Uitgesproken kritisch zijn Henri Bloemen en Winibert Segers. Zij poneren dat Scruton eigenlijk op geen enkele wijze vatbaar is voor kritiek van anderen op zijn denken. Scruton heeft altijd gelijk. Hij houdt er in feite van om met zijn sterk retorische uitspraken kritiek op te roepen, want die kritiek bevestigt dat het inderdaad zo slecht is gesteld als hij al had gedacht. Toch wagen deze auteurs een poging tot kritiek op het absolute onderscheid van Scruton tussen hoge en populaire cultuur: ze citeren uit het popnummer ”Sympathy for the devil” van de Rolling Stones Christus, de duivel, Pilatus, de Russische orthodoxie etc. om te laten zien dat in populaire cultuur vaak bronnen uit de hoge cultuur voorkomen.

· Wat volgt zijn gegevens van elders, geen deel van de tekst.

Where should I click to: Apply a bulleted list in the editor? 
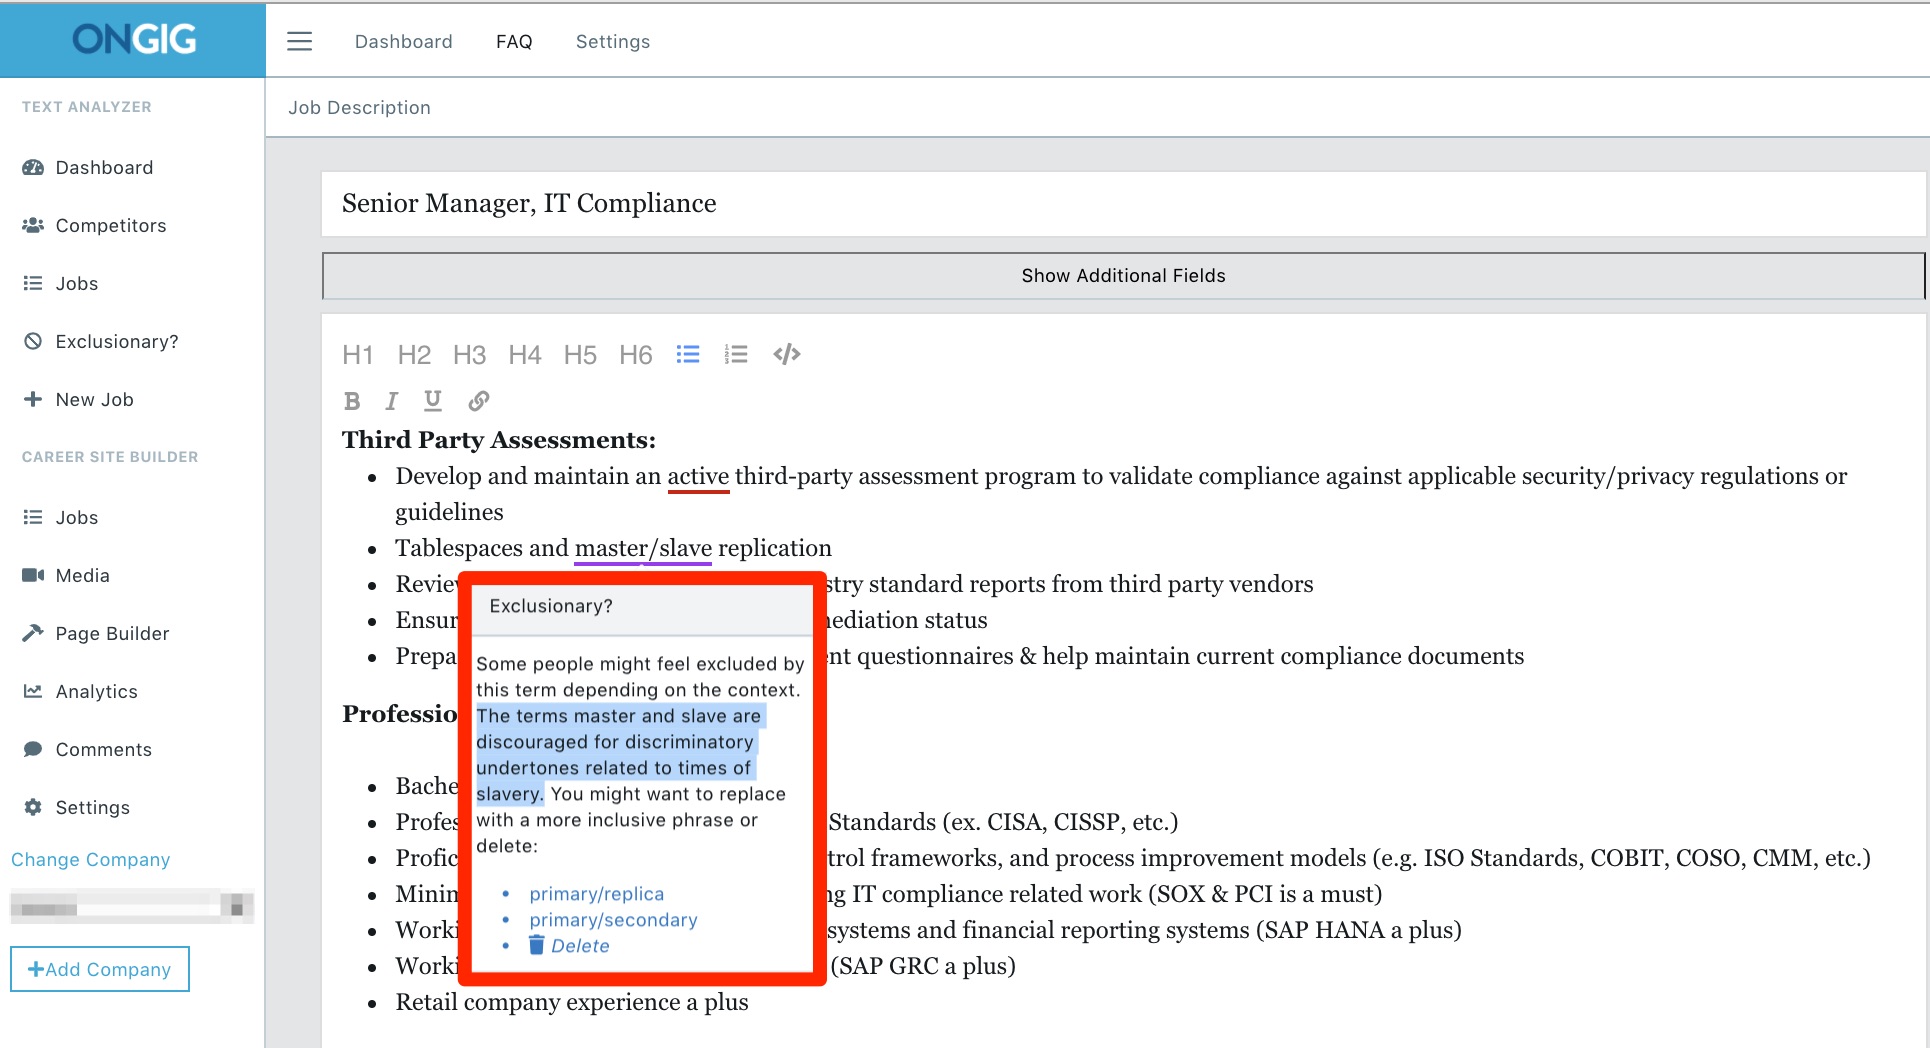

Herman de Dijn stelt dat Scruton religie weliswaar als het hart van de cultuur ziet, maar dat zijn notie van religie typisch verlicht en modern is: het gaat om religie als cultureel-maatschappelijk fenomeen –vooral de morele waarden en de ‘eerbied’ of ‘pietas’– en niet als een aanraking van gene zijde ofwel de „intieme, persoonlijke verhouding tot een Verlosser die de weg is naar het ware heil dat niet van deze wereld is.”
De enige wetenschappelijke allochtoon die de Vlamingen in hun boek hebben toegelaten, Ad Verbrugge (oprichter van Beter Onderwijs Nederland), staat sympathiek tegenover Scrutons cultuurpessimisme, al vindt hij Scruton ook een poseur die de bestaande orde ontkent en „niet werkelijk de aard van de huidige culturele dynamiek raakt.”

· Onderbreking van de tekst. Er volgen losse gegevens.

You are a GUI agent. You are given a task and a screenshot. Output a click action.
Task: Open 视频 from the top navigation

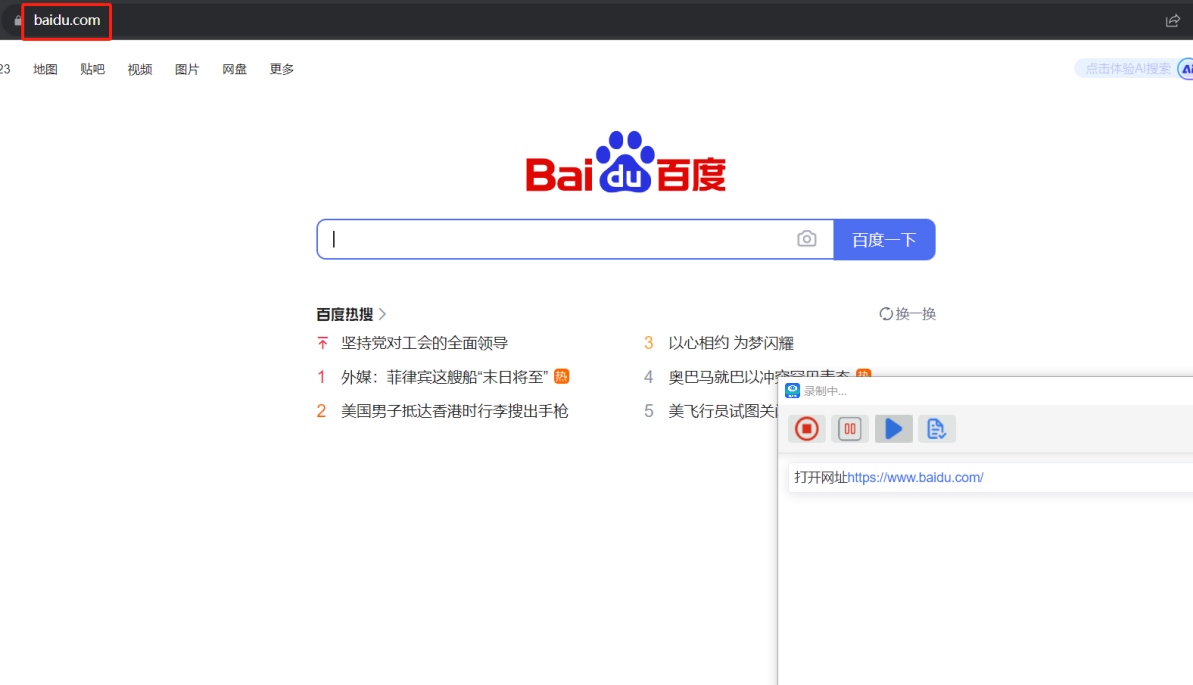[140, 69]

Door de genoemde (en niet-genoemde) bijdragen is dit boek zelf een prachtig voorbeeld van een gesprek tussen een overdrager van cultuur en een aantal aandachtige ontvangers van die cultuur. Alle lof daarom voor dit boek!
Hoezeer ik ook sympathiek sta tegenover de idealen van Scruton en zijn pleidooi voor goed onderwijs waardeer en voorsta, toch deel ik ook een aantal van de genoemde kritiekpunten, bijvoorbeeld op het punt van de te rigide onderscheiding van hoge en lage cultuur: er is briljante popmuziek (en wat te denken van jazz!?) en er is ook middelmatige klassieke salonmuziek. Ik zou er nog een niet in het gesprek genoemd aspect aan willen toevoegen, te weten de didactiek: wil je vandaag leerlingen inwijden in de hoge cultuur, dan moet je vaak wel concessies aan jezelf doen door eerst af te dalen naar de belevingswereld van hen –via bijvoorbeeld een songtekst of een film waarin verwijzingen zitten naar de hoge cultuur– om daarna de brug te slaan naar die hoge cultuur.

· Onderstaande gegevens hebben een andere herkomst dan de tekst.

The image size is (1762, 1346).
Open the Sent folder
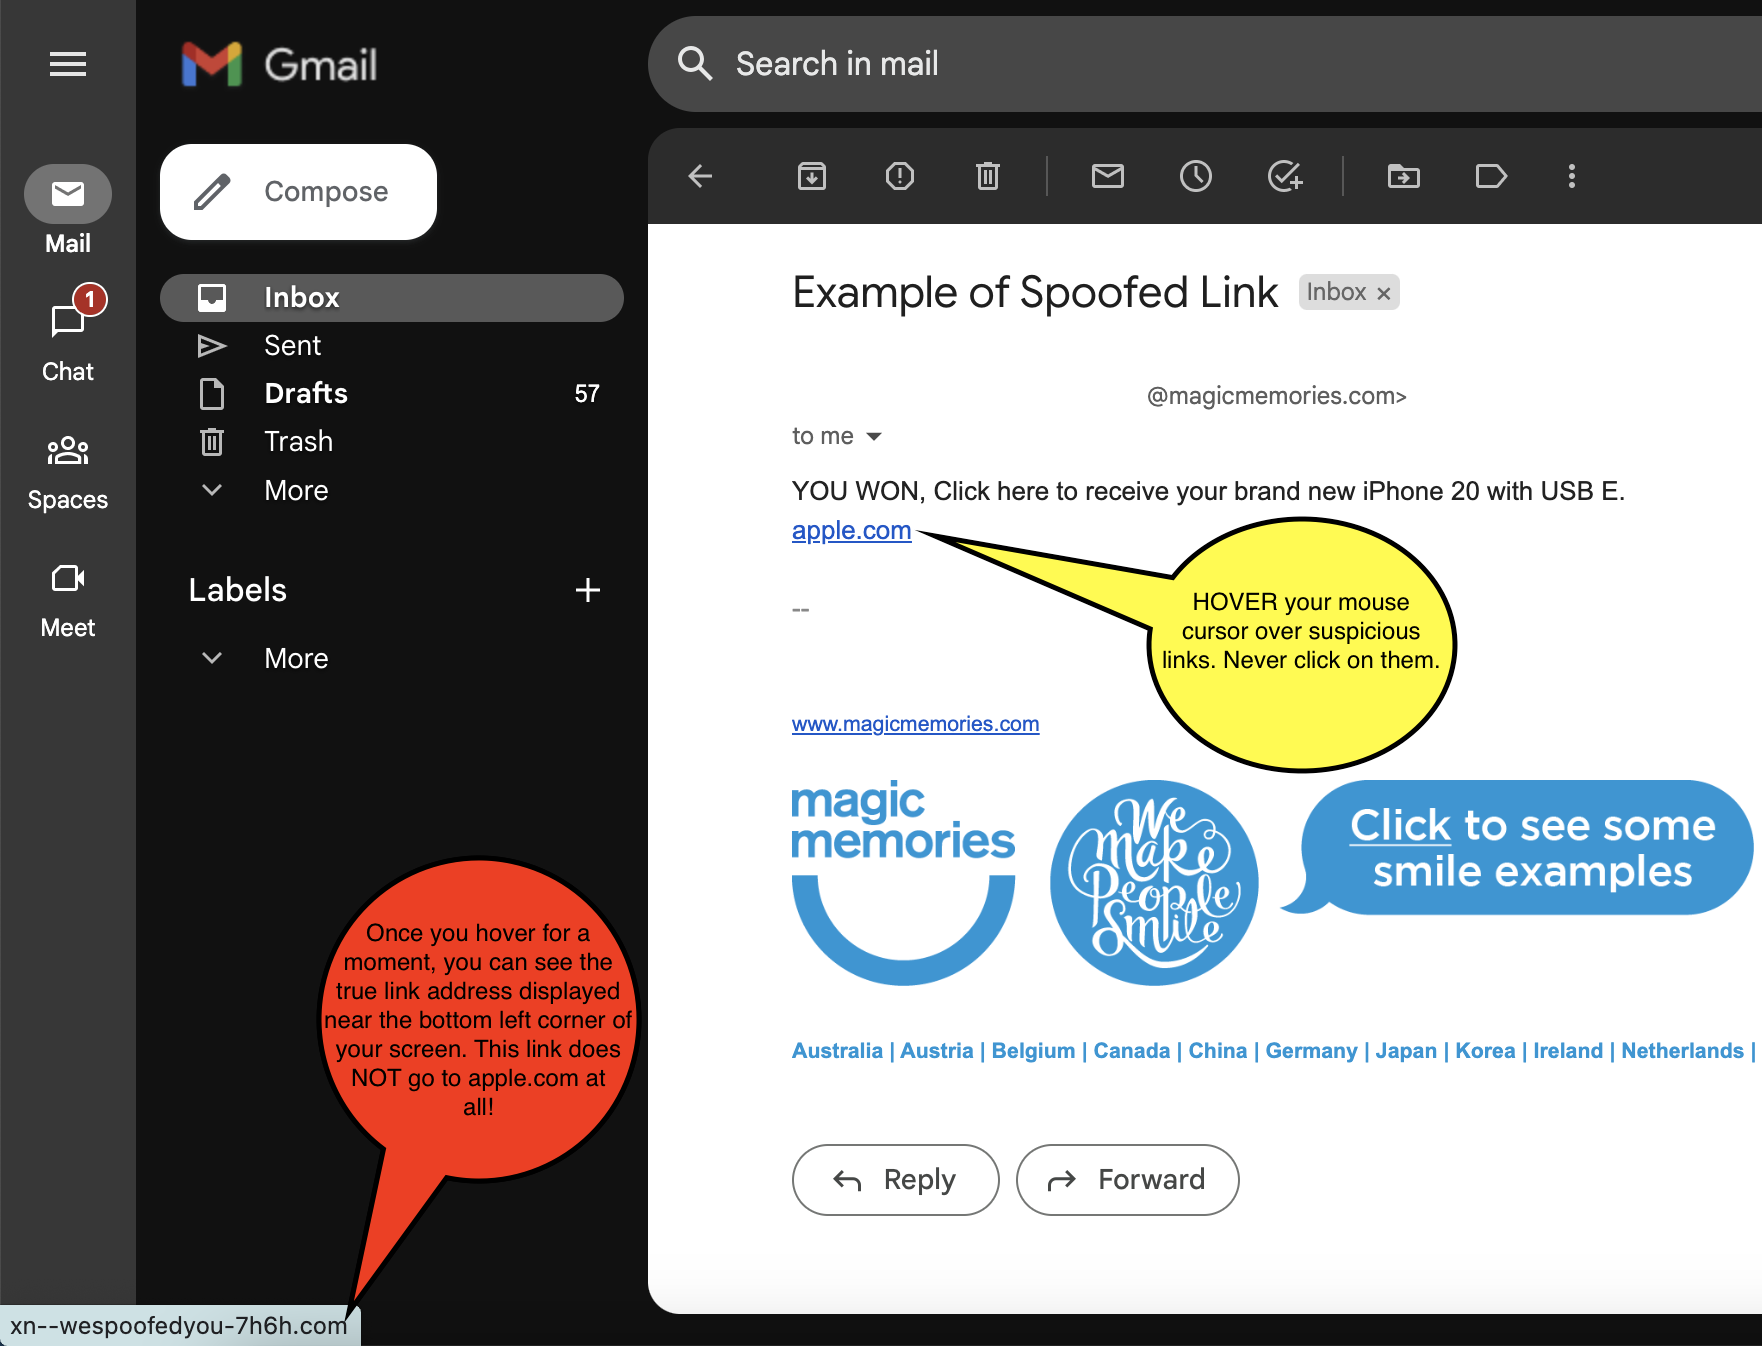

Ten diepste gaat het in het onderwijs niet om de hoogte maar om de heteronomie van die cultuur. De simpele maar grootse negro spiritual ”We shall overcome” staat dan zij aan zij met Bachs ”Matthäus”!
Boekgegevens
Wat heet beschaving. Roger Scrutons cultuur- en onderwijskritiek, Paulus van Bortel (red.); uitg. Pelckmans, Kapellen, 2011; 978 90 8687 0691; 239 blz.; € 22,50.